In sailing we call it Air Apparent……it has been known about for a long long time
just put one on my car,
oh shit! (overpass)
It isn’t “Air Apparent” (“apparent wind” in the USA AFAIK) exactly.
The device must travel downwind, by at least some amount, to advance by pushing air back against the apparent wind.
A sailcraft redirects the wind by a small angle to derrive thrust.
@#1 : Standard sailboats go fastest when at the angle to and INTO the wind. Sailboats (until recently) go very inefficiently downwind.
I withdraw my remark. I’ve got to stop
posting while drinking.
Part of what this guy said does not compute. I can understand the wind turning the propeller turning the wheels but if you turn that around you should be coasting to a stop or have another power source than wind.
Ice boats on the Hudson were supposed to have reached speeds of over 100 mph on the Hudson during the 1800s. Going faster than the wind using wind power is not new. It isn’t even last century.
If they can’t explain it they don’t understand it. (The explanation by the builder was pure circular logic; i.e. “it works because the wheels push the propeller and in turn the propeller turns the wheels.”)
I still don’t believe it, in fact. This is a hoax.

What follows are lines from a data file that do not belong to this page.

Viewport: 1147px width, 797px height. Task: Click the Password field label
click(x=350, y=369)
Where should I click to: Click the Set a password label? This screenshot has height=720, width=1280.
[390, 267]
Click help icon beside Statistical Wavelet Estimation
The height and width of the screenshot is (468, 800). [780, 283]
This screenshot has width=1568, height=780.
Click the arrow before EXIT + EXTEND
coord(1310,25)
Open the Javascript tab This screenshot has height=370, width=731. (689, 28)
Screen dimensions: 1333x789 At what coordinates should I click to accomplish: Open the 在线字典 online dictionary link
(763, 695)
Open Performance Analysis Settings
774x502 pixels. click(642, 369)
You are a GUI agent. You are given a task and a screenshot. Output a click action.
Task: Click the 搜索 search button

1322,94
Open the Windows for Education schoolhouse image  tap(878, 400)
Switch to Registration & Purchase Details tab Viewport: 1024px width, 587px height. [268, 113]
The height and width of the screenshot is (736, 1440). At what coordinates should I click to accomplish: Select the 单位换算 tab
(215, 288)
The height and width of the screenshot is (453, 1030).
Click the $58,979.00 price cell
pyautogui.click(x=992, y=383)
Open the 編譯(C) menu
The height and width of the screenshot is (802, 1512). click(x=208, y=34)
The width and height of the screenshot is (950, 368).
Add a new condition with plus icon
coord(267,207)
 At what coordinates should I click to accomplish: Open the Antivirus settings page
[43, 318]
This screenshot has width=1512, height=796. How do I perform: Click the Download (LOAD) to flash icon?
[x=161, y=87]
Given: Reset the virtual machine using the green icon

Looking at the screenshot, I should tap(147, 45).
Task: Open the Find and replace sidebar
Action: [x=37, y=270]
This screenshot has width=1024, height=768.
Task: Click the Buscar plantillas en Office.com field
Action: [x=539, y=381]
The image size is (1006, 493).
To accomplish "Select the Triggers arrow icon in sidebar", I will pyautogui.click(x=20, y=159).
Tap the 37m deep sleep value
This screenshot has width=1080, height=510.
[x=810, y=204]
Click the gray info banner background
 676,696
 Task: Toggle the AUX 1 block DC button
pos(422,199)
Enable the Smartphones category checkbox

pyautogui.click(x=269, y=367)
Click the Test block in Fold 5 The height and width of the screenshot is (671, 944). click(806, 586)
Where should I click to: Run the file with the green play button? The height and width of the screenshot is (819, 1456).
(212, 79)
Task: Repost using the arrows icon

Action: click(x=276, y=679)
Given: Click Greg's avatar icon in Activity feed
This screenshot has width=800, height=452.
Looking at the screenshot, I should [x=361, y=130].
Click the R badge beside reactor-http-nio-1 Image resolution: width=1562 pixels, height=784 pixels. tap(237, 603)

Traveling faster than the wind is not the claim. Traveling faster than the wind while going downwind is the claim.
If this is true the only explanation I see is that the propeller is acting as a sail going crosswind.
Go to youtube and search for DWFTTW.
Easy, have the car first stay still while the wind is blowing, then once it starts, it uses the saved energy to move.
They should have used one of the other photos.
On the one shown the orange tape and wind
instrument shows car is slower then the wind
when the picture was taken.
Note , others on the original web site show
the opposite.
Howdy all. I’m the pilot in the pic (and one of the two designers and builders).
>> If they can’t explain it they don’t understand it.
Ah – but we can.
>>
(The explanation by the builder was pure circular logic; i.e. “it works because the wheels push the propeller and in turn the propeller turns the wheels.”)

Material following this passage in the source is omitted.